### GIVEN RECORDS
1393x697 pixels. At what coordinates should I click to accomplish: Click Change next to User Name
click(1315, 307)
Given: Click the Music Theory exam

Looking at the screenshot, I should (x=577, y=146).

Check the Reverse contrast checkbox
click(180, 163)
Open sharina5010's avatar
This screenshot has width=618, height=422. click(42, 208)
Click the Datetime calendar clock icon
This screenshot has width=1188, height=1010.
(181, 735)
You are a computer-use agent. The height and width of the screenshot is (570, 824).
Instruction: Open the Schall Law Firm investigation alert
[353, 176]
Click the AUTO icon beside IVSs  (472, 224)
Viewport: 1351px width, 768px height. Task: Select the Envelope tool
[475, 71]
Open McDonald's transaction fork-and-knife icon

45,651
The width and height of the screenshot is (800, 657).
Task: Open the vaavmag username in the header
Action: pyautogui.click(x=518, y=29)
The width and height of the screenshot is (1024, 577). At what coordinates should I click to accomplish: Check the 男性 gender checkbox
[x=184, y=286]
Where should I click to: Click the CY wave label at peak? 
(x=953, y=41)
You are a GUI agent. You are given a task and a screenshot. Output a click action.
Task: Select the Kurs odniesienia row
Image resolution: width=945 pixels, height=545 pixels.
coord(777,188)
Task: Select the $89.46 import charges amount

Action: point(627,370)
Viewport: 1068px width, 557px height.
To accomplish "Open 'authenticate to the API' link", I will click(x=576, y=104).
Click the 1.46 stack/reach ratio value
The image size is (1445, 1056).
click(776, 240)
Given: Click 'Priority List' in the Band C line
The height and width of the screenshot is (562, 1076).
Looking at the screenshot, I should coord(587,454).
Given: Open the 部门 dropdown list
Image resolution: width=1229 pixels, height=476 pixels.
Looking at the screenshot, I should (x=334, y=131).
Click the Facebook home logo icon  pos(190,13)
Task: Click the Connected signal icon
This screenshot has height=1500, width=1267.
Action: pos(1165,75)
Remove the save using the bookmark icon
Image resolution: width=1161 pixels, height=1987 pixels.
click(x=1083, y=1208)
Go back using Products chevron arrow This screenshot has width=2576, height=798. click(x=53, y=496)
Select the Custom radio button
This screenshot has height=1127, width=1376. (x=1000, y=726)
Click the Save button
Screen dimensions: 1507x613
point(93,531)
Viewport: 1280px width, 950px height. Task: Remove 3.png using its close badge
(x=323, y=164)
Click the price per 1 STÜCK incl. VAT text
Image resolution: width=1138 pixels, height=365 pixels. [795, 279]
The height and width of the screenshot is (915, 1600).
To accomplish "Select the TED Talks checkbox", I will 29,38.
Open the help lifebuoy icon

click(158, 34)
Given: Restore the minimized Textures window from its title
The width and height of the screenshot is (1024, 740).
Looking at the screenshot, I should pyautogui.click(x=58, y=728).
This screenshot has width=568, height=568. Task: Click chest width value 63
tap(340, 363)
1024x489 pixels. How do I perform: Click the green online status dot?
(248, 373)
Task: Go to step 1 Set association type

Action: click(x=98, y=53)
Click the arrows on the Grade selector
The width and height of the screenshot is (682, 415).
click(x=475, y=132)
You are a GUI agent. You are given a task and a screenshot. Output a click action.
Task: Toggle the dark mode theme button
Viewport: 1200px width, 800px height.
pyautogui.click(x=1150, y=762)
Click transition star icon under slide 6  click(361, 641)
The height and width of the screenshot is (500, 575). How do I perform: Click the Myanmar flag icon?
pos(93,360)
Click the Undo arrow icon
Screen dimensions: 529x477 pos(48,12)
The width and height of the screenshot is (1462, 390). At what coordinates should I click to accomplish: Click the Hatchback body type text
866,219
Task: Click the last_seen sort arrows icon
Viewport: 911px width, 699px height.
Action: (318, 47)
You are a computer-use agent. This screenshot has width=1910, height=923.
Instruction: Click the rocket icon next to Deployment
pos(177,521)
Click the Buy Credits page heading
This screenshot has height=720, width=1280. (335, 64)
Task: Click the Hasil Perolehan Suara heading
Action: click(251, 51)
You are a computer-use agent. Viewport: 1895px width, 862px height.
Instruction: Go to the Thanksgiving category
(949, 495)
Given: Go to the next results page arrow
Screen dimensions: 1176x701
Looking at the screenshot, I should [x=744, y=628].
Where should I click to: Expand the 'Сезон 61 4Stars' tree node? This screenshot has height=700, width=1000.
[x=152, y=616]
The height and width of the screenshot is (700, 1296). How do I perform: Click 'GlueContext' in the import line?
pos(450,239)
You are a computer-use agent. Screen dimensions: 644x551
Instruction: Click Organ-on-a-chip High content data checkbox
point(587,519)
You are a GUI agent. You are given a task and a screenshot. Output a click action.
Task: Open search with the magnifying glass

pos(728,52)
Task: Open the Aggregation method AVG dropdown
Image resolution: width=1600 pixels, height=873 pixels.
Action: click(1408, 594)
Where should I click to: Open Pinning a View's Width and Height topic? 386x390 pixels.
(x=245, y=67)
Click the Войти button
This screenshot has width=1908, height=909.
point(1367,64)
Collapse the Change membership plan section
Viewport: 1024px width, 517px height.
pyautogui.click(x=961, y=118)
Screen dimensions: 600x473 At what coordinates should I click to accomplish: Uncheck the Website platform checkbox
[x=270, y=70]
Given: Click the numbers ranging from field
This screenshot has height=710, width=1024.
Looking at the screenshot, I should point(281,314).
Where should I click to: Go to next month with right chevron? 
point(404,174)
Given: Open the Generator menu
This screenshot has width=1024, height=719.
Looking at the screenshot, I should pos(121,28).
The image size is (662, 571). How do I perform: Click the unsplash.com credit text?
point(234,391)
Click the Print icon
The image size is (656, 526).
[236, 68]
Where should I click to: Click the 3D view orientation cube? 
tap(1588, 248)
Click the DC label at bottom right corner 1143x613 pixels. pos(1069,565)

### PROBLEM REQUIREMENTS
Going line by line through the data, tally each one that includes the string "from", and answer with the tally only.

### TASK OUTPUT
2